この研究はサイエンス・アドバンシズ誌に掲載されたもので、リオデジャネイロ連邦大学(ブラジル)がアブドラ王立科学技術大学(KAUST)の紅海研究センターと連携して実施した研究について詳述しています。これはこの種の研究で初めて、「サンゴに有益な微生物」(BMC)が、サンゴの微生物環境を再構築することに役立つ免疫プロセスを刺激して、熱ストレスによって引き起こされる「熱ストレス後障害」の症状を相殺することで、白化したサンゴの死滅を防止できることを示しました。
科学者らは、回復力を高める可能性が最も高いと思われる特性を持つ株を選択して、サンゴ自身から採取した微生物を使ってプロバイオティックを作りました。数百種類の細菌株を分離、培養し、BMCとして機能する可能性を検討しました。コントロールされた環境下で、同程度の熱ストレスを与えながら2群のサンゴに接種し、プロバイオティックを接種した群とプラセボを接種した群に分けました。その結果、プロバイオティックによって、藻類とサンゴの宿主関係の安定性と生存力が40%以上向上しました。
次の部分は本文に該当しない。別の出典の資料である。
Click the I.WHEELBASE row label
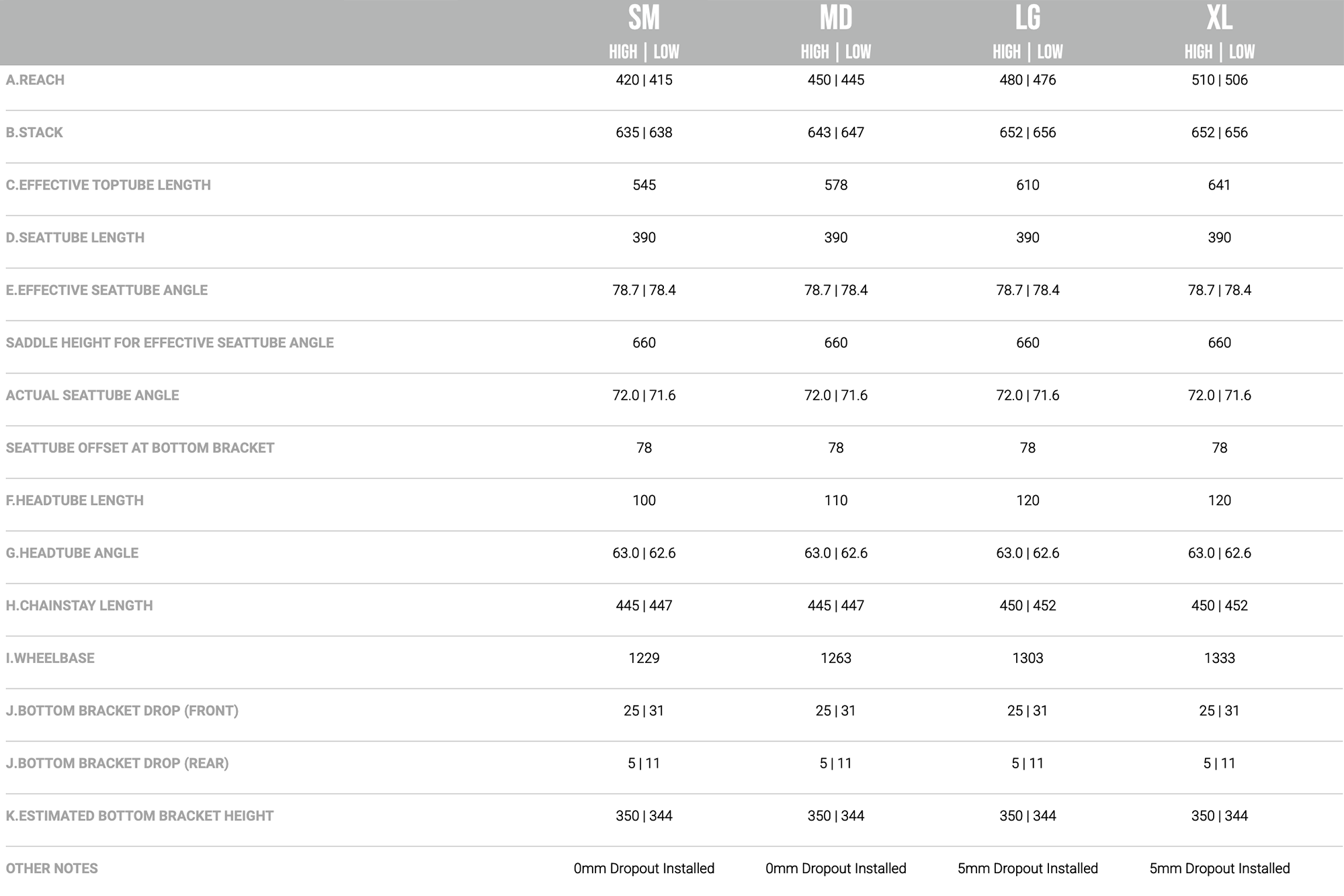This screenshot has width=1344, height=896. click(50, 658)
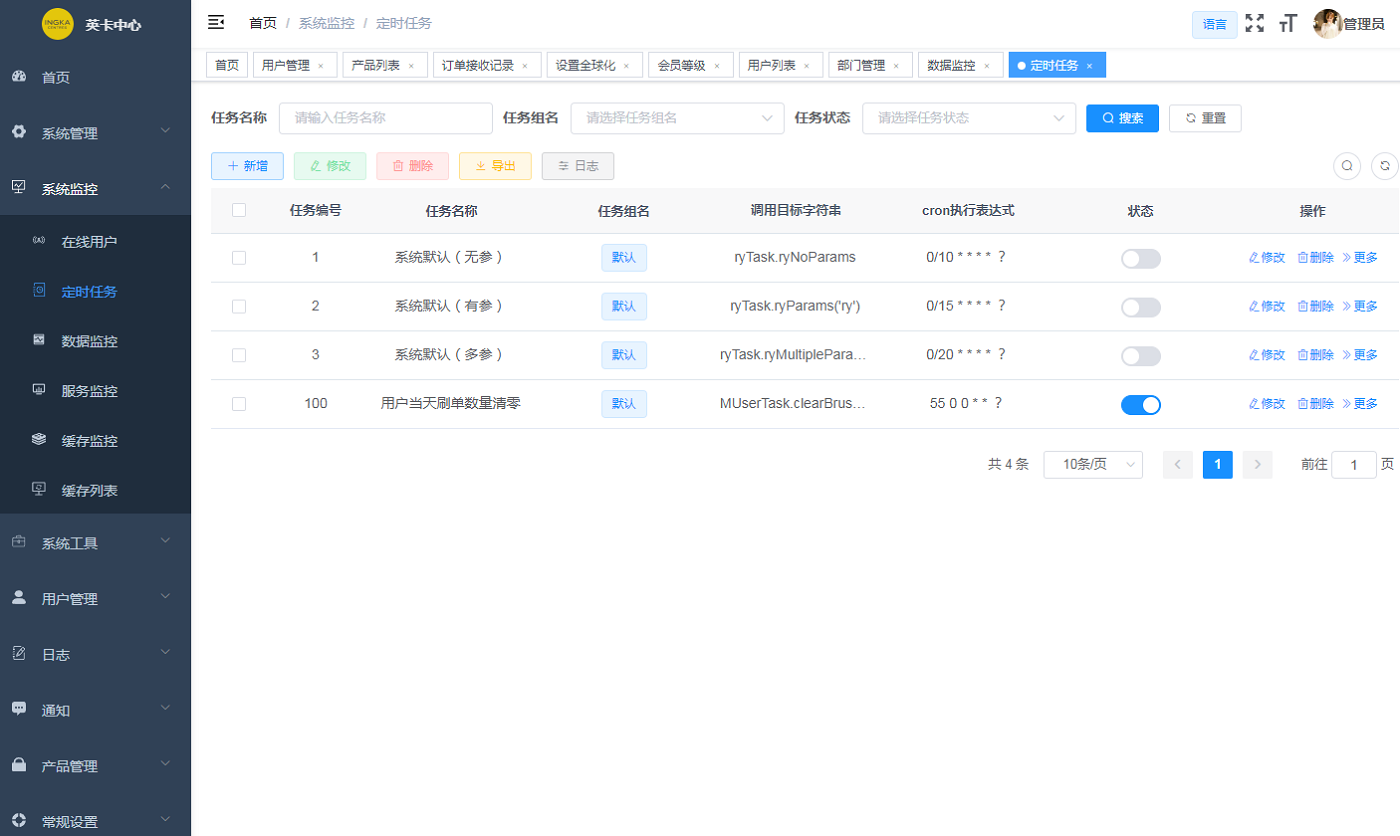
Task: Turn off the status switch for task 100
Action: coord(1140,404)
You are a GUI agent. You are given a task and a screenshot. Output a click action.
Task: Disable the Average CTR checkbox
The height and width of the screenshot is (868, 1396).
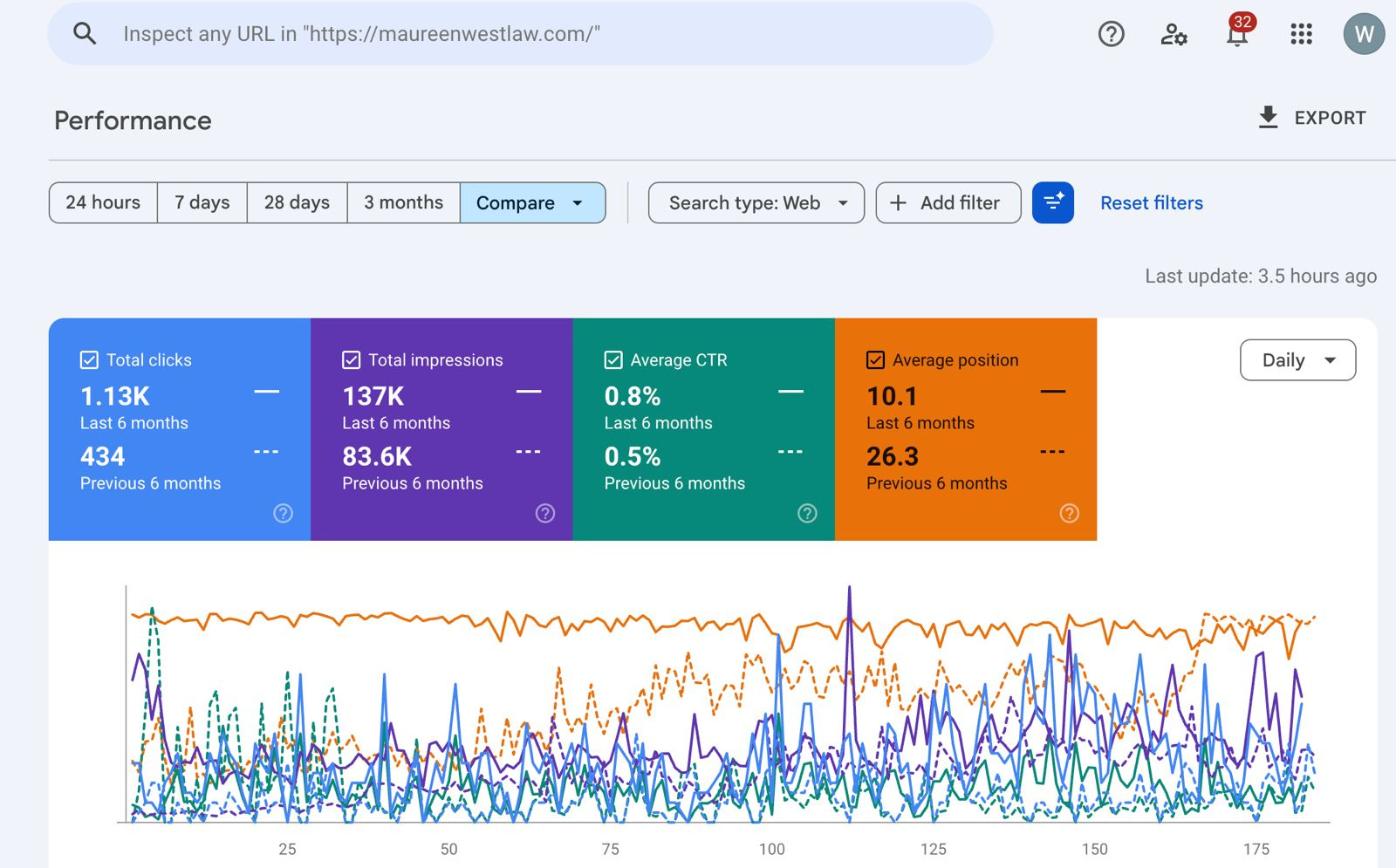coord(613,359)
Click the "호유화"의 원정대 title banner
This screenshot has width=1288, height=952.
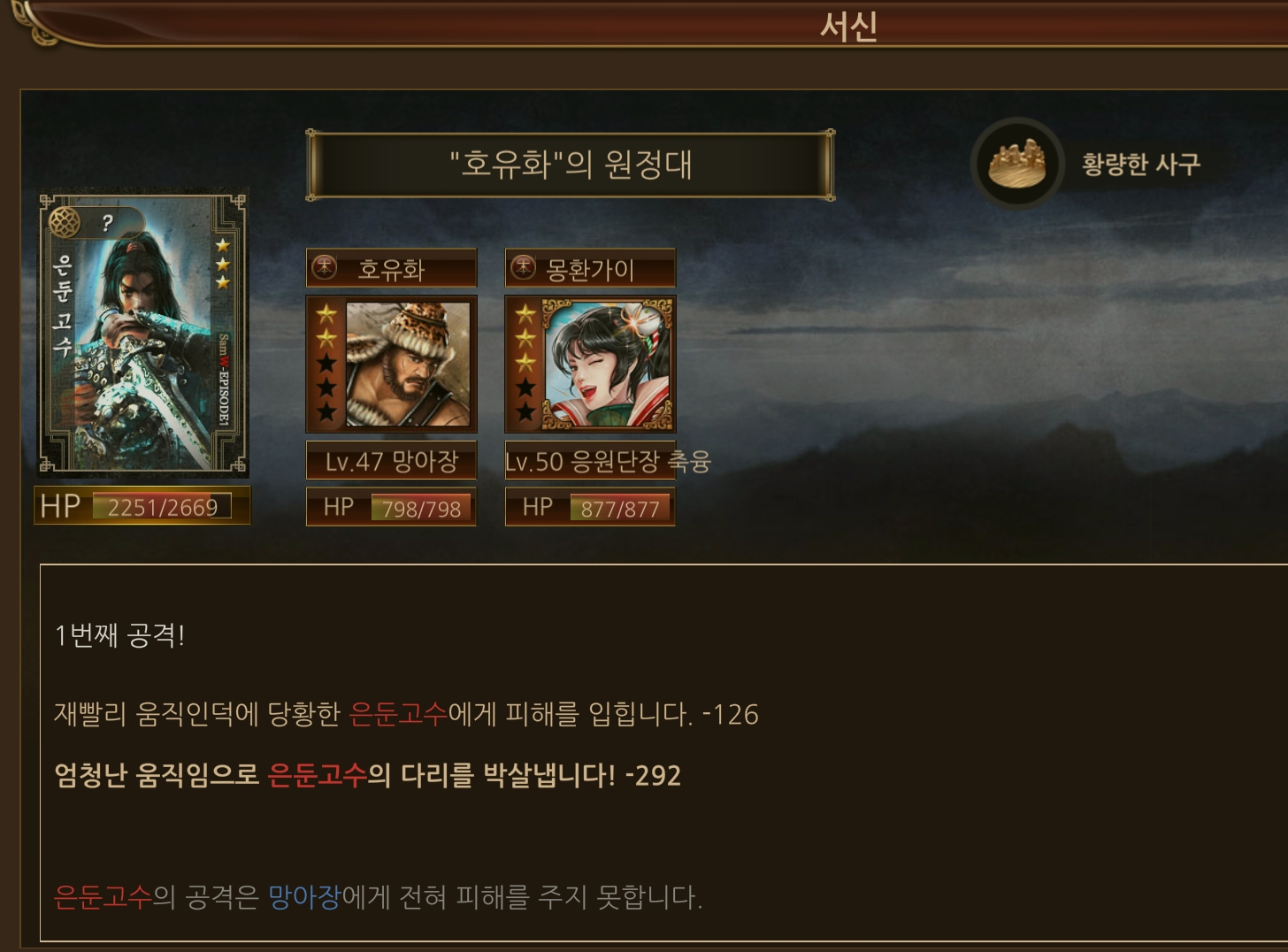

筆頭著者でKAUST海洋科学者のRaquel Peixoto博士は、次のように述べています。「すべてのサンゴが当初は白化してストレスの兆候を示したのに対し、BMCを接種したサンゴは生き延びて元の状態に戻り、まったく暴露しなかったサンゴと同様の結果となりました。BMCを接種していないサンゴは、ダメージを受けたか死滅しました。こうした全体的な手法により、サンゴはヒートトラウマを軽減して生き延びるための力強い特性を備えることができました。」
サンゴのゲノム研究者およびビッグデータ専門家で、本研究の貢献著者を務めたクリス・ヴールストラ博士は、次のように述べています。「本研究は、『遺伝子リプログラミング』、すなわち微生物がその機能を宿主に押し付けるのではなく、遺伝子レベルで有益な変化をサンゴに促すことを実証した点で注目に値します。これは従来知られていなかったもので、サンゴのプロバイオティクス機構を理解する上で重要です。」
本研究は、サンゴ礁を保護するための新しいアイデアを競うOut of the Blue Box Reef Innovation Challengeでグレートバリアリーフ財団から資金提供を受けており、またティファニー財団の支援を受けました。
グレートバリアリーフ財団のマネジングディレクターを務めるアンナ・マースデン氏は、次のように述べています。「このように先駆的な科学研究は、気候変動による圧力が高まっているグレートバリアリーフと世界のサンゴ礁の未来に希望を与えるものです。」